* 原文抜粋 *
────────────────────────────────────────

| 要旨トップ | 目次 | 日本生態学会第72回全国大会 (2025年3月、札幌) 講演要旨
ESJ72 Abstract


一般講演(ポスター発表) P2-037  (Poster presentation)

ケイソウへのツボカビ感染症がP:N比の差異によって受ける影響【O】
Effects of different P:N ratios on chytrid infection on diatom.【O】

*中村萌生, 三木健(龍谷大学)
*Housei NAKAMURA, Takeshi MIKI(Ryukoku Univ.)

富栄養化は、宿主の植物プランクトン密度や宿主の栄養状態を変化させ、ツボカビなどをはじめとした寄生者にも影響を与える。

────────────────────────────────────────

* 元データ *
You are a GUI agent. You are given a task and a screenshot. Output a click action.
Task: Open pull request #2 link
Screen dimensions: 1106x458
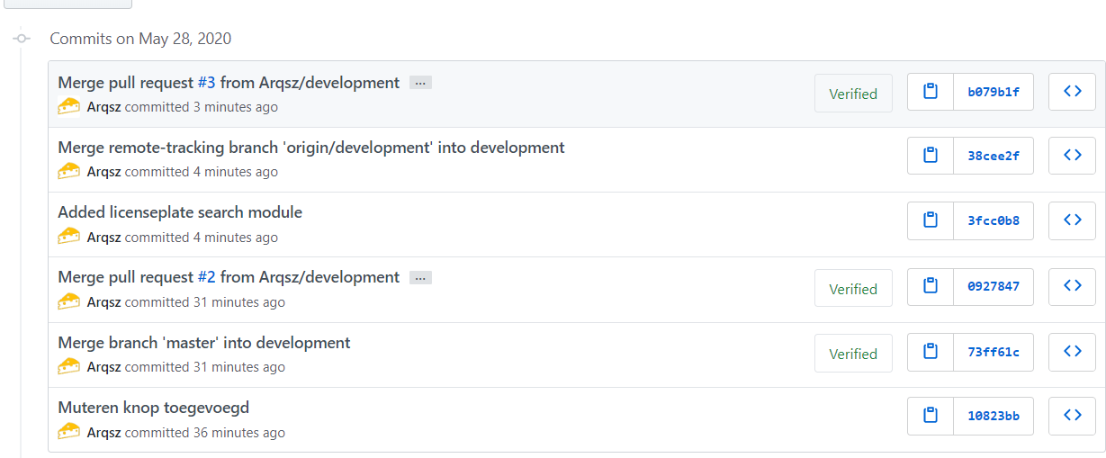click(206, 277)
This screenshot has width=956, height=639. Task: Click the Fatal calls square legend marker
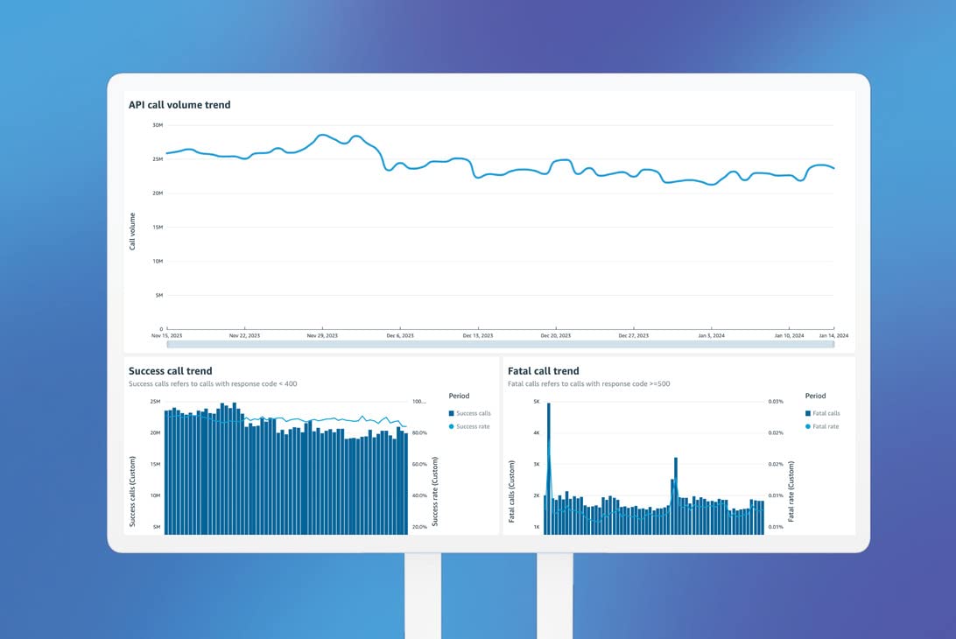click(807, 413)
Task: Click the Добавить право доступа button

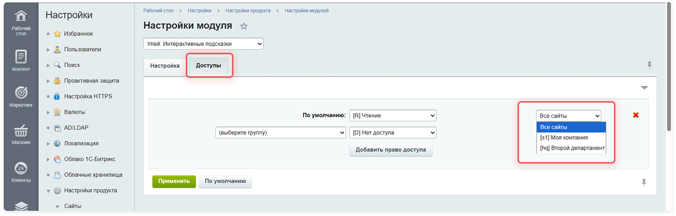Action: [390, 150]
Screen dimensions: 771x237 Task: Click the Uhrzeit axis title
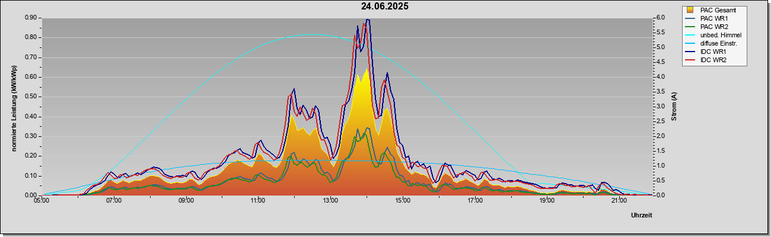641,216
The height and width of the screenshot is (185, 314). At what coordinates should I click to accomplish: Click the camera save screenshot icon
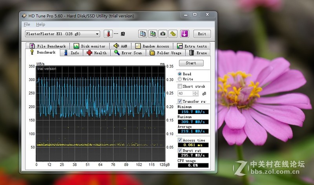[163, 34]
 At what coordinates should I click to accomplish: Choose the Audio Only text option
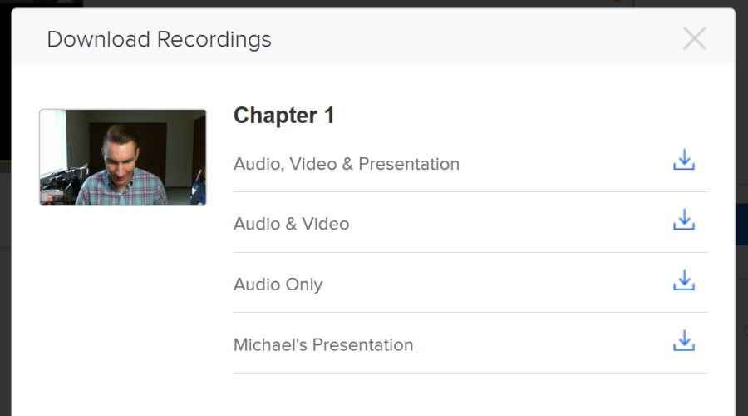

────────────────────────────────────────

* 実施課題 *
A: 講演要旨によると、富栄養化がツボカビなどの寄生者に影響を与えるのはなぜですか？1～3文で説明してください。
B: 講演要旨の発表者は、どの大学に所属していますか？
C: 講演要旨の続きを、最後の文の後から書き進めてください。

* 課題の解答 *
A: 富栄養化が、宿主である植物プランクトンの密度や栄養状態を変化させるためです。

B: 龍谷大学

C:
しかし、リン制限によって感染集中度(感染の分布がランダム、集中、一様かを定量化するための値)がどのように変化するのかについて、ケイソウUlnaria sp.、ツボカビは影響が調べられていない。
本研究ではケイソウを宿主、ツボカビを寄生者として使用し、リン量の多寡がケイソウに対するツボカビ感染症の流行、感染集中度や感染率についてどのような影響をもたらすのかを検証することを目的とする。リン量が植物プランクトンの増減に関わるツボカビ感染症の流行に対してどのように関わっているかを明らかにすることで、自然界でリンの増減によって富栄養化、貧栄養化した際、植物プランクトンの増減を予測することに寄与することができる。
リンを抜いたWC培地とケイソウ、ツボカビをマイクロプレートの各ウェルに添加し、リン量を各WC培地ごとに調整することで異なるP/N比のWC培地を作成した。調整したWC培地を14日間培養し、ケイソウの数・ツボカビの寄生数を、二日おきに計7回カウントした。
ツボカビの寄生数、ケイソウの被寄生数のデータ・1つのケイソウに複数のツボカビが寄生した多重寄生のデータから、感染率、感染種集中度に対してのP/N比の影響を見るためにRを使用して線形回帰分析、Welchのt検定を行った。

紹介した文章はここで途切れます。